• Task objective
Render the records as a numbered list, starting at the line containing "You are a computer-use agent. Viewport: 1918px" and ending at the line containing "point(1157,165)", both included, and skip any blank lines.
● ● ● ● ● ● ●
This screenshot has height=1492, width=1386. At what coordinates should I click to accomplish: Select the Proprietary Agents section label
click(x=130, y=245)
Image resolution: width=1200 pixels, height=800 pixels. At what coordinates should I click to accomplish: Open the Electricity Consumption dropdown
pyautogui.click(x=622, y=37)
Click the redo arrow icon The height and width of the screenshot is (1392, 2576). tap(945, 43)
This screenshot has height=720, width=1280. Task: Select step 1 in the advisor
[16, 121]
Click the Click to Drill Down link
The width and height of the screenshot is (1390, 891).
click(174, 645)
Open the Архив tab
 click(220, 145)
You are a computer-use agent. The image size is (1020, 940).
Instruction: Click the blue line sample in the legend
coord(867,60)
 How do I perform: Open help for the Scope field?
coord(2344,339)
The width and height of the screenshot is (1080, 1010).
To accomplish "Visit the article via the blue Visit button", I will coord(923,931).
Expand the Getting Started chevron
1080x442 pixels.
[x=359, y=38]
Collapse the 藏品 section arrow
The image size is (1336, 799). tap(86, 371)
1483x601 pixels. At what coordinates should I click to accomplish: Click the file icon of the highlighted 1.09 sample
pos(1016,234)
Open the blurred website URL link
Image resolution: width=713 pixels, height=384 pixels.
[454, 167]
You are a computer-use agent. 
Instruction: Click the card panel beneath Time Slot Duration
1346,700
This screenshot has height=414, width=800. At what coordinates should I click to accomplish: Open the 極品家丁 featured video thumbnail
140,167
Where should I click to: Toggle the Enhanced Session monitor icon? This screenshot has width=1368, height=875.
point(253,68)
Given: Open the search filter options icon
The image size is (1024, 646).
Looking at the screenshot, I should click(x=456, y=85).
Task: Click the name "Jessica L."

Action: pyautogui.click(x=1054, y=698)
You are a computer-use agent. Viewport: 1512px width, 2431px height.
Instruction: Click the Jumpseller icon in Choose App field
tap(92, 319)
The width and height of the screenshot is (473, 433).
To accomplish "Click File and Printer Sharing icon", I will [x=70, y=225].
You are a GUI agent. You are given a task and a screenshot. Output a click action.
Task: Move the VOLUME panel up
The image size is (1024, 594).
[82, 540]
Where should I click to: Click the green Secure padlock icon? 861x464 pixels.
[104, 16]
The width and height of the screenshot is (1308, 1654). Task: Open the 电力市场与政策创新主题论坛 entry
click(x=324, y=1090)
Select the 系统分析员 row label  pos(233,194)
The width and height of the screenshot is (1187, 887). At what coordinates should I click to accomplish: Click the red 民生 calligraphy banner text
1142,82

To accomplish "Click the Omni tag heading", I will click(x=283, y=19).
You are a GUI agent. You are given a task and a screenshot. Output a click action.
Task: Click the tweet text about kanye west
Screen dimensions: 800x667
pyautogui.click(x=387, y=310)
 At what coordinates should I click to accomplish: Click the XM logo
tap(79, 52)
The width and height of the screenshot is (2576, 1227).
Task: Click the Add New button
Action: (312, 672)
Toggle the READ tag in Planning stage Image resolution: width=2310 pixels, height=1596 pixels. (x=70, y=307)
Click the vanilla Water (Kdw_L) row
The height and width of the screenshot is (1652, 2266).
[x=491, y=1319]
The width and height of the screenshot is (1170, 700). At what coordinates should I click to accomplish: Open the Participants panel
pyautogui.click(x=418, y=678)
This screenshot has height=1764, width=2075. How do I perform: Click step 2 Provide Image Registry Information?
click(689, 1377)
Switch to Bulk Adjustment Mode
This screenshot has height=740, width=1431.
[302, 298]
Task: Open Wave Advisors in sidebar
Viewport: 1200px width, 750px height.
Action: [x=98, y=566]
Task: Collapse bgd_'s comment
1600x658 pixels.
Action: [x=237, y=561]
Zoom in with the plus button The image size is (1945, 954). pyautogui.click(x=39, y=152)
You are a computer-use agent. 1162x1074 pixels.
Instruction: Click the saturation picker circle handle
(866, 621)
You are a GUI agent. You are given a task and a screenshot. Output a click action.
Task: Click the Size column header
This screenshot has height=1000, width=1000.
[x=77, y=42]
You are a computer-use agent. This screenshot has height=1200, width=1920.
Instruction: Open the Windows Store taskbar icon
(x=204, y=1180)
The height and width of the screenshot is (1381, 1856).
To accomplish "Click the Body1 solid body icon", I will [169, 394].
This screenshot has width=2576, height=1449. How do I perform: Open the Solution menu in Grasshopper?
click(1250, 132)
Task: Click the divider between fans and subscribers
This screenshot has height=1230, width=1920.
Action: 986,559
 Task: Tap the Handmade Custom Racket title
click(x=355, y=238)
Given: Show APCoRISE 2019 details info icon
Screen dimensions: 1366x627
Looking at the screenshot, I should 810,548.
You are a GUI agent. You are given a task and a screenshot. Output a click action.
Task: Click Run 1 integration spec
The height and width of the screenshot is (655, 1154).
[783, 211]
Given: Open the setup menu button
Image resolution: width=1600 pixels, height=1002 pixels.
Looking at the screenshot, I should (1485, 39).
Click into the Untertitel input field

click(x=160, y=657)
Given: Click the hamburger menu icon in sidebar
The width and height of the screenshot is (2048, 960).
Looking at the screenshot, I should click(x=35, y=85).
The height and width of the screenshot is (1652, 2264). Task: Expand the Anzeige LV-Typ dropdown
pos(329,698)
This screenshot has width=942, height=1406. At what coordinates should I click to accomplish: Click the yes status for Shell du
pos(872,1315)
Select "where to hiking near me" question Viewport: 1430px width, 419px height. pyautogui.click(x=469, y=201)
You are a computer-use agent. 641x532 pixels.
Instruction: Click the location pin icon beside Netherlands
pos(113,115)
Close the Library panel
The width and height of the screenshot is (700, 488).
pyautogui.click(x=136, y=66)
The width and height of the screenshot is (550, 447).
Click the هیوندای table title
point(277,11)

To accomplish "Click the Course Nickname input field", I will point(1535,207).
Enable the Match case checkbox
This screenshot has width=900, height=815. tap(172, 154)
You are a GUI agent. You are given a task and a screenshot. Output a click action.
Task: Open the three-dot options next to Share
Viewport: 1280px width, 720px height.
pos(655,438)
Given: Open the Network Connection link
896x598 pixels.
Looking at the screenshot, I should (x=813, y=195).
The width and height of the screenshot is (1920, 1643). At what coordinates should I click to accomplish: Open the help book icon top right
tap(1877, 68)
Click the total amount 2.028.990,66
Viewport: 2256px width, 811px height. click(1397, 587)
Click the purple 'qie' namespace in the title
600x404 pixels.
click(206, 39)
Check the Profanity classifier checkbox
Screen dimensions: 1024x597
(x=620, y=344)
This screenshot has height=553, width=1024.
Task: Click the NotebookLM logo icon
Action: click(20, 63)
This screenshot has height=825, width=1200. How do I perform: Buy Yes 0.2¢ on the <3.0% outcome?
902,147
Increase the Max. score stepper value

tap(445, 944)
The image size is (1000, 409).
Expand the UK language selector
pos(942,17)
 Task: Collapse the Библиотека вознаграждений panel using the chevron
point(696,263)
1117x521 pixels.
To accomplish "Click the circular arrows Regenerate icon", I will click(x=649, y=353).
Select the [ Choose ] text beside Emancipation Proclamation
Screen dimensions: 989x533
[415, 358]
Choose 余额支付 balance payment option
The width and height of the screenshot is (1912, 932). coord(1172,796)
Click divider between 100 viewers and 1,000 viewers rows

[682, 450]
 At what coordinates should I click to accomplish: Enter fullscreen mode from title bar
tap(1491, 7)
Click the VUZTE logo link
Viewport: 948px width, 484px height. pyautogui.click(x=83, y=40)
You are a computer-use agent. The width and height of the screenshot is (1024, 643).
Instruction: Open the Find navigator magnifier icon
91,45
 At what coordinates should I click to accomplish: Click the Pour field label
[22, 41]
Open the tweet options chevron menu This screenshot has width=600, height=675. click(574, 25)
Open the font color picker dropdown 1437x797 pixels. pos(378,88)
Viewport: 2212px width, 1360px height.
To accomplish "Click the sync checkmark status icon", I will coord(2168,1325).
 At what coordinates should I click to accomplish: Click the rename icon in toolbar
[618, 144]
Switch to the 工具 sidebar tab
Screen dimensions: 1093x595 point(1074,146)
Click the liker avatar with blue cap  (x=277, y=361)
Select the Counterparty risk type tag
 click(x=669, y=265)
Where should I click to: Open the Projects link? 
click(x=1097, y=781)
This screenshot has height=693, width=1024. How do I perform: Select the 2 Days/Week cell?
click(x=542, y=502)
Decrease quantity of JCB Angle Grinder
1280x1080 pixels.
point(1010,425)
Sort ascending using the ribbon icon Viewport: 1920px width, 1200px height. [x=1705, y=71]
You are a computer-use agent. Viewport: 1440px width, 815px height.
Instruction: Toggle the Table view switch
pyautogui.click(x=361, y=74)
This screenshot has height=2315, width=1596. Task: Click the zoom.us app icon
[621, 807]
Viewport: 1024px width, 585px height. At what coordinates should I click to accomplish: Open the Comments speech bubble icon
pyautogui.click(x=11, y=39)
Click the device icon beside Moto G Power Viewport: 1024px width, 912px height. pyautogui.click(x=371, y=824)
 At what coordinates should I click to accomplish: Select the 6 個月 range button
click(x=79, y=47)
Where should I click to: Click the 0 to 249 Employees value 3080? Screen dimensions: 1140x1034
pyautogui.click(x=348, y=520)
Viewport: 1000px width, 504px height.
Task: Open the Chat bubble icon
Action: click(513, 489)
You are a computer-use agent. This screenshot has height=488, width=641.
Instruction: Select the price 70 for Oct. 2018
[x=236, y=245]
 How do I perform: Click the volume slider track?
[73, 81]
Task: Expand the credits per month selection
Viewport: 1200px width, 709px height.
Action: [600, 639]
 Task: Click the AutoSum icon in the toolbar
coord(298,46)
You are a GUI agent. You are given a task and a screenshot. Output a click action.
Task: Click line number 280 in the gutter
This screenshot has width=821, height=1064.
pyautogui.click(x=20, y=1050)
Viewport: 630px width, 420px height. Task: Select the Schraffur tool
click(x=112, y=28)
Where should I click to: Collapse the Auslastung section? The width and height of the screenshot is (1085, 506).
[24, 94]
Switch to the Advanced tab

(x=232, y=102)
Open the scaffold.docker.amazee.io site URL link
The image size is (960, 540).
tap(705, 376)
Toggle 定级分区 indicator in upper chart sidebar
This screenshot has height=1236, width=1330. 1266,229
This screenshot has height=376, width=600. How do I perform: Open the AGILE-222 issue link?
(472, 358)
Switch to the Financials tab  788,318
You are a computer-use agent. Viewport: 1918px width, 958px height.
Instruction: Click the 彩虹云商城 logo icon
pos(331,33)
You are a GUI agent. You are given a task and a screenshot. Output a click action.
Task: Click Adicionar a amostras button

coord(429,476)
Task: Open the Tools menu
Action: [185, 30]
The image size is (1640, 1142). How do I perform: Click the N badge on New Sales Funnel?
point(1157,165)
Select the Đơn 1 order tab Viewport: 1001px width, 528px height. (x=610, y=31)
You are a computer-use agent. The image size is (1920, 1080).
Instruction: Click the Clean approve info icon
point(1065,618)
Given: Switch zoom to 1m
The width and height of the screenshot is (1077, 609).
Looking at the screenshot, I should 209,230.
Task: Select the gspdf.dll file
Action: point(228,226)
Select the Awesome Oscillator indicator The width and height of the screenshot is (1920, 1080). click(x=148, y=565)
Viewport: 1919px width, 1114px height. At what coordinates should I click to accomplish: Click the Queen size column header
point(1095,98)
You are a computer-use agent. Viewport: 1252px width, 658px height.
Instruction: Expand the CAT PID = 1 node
● ● ● ● ● ● ●
• Answer to this exercise
1. You are a computer-use agent. Viewport: 1918px width, 958px height.
2. Instruction: Click the 彩虹云商城 logo icon
3. pos(331,33)
4. You are a GUI agent. You are given a task and a screenshot. Output a click action.
5. Task: Click Adicionar a amostras button
6. coord(429,476)
7. Task: Open the Tools menu
8. Action: [185, 30]
9. The image size is (1640, 1142). How do I perform: Click the N badge on New Sales Funnel?
10. point(1157,165)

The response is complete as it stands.